* _An excerpt from a dataset_:
═══

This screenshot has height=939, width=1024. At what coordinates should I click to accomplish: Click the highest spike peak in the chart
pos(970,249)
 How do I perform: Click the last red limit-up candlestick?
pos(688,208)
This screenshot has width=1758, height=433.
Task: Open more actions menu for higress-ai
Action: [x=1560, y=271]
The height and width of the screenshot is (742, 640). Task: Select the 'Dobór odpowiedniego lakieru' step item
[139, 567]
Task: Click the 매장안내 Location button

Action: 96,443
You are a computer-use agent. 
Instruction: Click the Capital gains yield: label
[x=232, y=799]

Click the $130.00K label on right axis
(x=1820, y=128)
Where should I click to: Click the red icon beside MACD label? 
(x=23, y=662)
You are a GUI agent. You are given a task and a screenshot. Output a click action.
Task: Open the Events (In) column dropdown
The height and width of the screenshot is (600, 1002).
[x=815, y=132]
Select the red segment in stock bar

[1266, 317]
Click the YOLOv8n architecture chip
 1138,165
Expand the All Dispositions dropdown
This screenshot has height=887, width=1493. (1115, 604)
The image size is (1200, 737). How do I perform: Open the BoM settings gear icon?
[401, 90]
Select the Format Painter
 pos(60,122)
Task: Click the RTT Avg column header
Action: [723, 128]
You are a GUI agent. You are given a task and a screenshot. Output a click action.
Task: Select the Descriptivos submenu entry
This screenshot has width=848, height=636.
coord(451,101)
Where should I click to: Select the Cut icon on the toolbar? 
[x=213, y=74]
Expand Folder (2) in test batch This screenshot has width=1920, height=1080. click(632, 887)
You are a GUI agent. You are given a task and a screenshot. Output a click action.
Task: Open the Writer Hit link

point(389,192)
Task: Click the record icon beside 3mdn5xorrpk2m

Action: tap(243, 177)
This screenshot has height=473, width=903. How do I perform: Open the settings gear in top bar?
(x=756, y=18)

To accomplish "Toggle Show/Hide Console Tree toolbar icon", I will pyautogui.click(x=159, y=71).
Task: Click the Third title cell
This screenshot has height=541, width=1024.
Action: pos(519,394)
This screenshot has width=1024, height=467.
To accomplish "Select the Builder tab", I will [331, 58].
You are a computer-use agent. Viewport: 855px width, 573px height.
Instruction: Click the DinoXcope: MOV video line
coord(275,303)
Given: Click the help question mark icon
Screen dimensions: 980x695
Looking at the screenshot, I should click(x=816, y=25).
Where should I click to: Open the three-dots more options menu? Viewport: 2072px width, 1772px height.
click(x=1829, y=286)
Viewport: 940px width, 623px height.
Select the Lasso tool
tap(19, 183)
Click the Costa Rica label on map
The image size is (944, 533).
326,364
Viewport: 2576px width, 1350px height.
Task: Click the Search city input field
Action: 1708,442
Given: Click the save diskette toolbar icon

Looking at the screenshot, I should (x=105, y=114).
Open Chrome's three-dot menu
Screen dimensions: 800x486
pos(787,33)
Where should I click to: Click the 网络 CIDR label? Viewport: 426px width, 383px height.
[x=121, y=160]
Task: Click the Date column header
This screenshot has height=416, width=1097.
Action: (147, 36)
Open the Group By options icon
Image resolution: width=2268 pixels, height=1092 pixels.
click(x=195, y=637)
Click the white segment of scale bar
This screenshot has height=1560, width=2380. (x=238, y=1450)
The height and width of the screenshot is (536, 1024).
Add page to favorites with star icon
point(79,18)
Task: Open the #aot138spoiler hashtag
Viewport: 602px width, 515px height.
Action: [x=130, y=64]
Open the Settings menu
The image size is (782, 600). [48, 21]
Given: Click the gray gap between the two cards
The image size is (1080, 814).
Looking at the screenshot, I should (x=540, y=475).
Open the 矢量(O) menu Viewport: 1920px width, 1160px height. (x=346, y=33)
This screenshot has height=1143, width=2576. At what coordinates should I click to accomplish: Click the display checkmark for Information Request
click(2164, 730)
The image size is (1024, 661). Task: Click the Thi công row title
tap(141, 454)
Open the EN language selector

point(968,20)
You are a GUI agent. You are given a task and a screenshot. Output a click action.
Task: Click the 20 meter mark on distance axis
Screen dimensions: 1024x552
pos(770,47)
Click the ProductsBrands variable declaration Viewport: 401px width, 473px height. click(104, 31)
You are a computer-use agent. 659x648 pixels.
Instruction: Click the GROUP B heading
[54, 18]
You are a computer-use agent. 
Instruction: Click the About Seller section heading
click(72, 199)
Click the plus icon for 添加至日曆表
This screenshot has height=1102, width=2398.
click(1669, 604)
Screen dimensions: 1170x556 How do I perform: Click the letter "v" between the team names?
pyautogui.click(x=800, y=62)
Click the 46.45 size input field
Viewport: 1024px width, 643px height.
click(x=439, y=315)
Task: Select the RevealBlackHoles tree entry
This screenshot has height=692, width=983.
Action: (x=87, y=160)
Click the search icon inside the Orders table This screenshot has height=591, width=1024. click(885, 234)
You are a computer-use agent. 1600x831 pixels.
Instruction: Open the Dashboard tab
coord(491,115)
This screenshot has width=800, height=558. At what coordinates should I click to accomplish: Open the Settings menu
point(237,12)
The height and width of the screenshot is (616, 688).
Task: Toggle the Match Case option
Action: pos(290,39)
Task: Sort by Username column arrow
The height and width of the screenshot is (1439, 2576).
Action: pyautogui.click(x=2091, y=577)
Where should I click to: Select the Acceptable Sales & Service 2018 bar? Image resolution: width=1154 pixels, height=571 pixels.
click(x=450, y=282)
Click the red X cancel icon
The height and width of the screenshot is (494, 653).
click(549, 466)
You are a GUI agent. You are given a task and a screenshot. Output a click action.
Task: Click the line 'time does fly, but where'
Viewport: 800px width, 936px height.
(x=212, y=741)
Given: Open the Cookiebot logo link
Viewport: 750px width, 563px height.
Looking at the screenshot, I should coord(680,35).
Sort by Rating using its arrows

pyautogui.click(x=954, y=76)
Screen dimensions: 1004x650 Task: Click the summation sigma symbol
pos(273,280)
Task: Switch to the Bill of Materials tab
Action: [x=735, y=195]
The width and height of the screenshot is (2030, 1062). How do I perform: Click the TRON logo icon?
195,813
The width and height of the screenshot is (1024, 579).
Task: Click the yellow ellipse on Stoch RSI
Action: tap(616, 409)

═══

* _Written request_: Please pick out and copy each line in the listing above that contains the word "segment".

* _Task response_:
Select the red segment in stock bar
Click the white segment of scale bar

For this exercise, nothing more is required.